_TASK INSTRUCTIONS_. Return every line from the records below that has the word "Switch".

_EXERCISE MATERIALS_.

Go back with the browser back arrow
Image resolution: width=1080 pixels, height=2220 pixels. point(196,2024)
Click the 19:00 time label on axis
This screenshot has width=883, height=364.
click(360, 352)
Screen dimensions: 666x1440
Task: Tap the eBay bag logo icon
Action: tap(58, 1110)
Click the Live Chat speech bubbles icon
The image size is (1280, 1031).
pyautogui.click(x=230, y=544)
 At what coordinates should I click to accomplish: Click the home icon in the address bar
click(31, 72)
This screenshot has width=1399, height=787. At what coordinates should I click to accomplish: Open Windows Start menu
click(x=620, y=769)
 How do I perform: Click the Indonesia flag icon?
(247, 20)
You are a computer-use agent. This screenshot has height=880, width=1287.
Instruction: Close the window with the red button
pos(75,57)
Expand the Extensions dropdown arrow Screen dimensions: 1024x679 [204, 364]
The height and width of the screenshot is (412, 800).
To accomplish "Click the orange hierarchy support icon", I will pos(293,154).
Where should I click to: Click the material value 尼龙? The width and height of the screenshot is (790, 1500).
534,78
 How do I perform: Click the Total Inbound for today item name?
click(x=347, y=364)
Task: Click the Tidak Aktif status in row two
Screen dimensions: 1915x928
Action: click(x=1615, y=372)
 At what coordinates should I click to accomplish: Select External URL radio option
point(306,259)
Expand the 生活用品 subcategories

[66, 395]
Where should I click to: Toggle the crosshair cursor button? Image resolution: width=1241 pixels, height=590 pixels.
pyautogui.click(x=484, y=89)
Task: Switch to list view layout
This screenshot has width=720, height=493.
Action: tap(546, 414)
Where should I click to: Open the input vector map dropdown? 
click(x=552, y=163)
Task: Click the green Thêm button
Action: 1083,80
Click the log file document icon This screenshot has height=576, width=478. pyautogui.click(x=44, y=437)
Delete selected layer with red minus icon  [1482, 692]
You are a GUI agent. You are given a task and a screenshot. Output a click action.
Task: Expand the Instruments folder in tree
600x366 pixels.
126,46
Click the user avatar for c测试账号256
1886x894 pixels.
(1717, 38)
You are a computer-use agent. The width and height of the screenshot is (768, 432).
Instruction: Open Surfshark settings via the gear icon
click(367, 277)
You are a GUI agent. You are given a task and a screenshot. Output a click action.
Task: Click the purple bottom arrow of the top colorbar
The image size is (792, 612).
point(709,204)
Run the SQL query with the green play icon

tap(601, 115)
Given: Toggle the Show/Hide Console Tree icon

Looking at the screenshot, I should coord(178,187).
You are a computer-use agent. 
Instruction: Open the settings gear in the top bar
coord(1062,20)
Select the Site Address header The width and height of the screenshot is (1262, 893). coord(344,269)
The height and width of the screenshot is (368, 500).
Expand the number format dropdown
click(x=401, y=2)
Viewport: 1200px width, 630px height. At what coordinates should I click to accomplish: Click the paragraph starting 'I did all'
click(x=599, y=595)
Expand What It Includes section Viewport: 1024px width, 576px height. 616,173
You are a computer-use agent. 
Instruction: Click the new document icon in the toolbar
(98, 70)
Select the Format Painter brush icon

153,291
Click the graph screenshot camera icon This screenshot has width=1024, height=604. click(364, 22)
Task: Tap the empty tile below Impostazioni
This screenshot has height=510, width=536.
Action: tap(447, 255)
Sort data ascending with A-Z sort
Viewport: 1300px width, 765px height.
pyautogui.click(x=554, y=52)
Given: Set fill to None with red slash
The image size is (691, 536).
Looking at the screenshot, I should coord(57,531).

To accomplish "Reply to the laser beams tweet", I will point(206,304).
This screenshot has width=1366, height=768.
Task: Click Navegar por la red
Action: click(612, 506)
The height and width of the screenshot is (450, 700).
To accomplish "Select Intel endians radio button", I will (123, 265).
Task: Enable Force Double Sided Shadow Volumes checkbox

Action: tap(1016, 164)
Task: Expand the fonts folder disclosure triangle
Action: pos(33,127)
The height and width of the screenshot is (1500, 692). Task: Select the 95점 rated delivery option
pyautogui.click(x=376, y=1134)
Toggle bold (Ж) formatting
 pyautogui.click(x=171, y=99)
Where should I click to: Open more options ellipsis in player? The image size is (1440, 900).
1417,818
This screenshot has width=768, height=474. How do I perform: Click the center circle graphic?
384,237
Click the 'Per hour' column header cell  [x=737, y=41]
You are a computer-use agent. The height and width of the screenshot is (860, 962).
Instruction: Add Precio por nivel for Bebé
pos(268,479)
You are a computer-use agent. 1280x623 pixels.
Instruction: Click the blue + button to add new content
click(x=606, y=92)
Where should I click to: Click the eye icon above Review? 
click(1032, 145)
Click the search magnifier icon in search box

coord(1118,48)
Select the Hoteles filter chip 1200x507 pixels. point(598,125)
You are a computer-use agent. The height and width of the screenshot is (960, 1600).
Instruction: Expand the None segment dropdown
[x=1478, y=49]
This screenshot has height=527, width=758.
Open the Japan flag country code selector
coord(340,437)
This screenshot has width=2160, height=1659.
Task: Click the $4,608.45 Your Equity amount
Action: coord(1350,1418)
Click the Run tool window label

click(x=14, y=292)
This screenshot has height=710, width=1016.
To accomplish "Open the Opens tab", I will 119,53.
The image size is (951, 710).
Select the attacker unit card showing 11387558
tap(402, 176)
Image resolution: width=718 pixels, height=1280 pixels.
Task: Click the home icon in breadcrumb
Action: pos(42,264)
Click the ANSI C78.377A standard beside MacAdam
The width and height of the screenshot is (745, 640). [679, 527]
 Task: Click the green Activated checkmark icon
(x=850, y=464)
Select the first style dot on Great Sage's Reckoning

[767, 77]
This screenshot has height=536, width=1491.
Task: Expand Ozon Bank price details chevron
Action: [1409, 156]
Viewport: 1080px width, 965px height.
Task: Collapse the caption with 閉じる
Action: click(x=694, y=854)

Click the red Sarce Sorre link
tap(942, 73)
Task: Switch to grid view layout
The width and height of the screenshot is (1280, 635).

_RESULT FOR THIS EXERCISE_.
Task: Switch to list view layout
Task: Switch to grid view layout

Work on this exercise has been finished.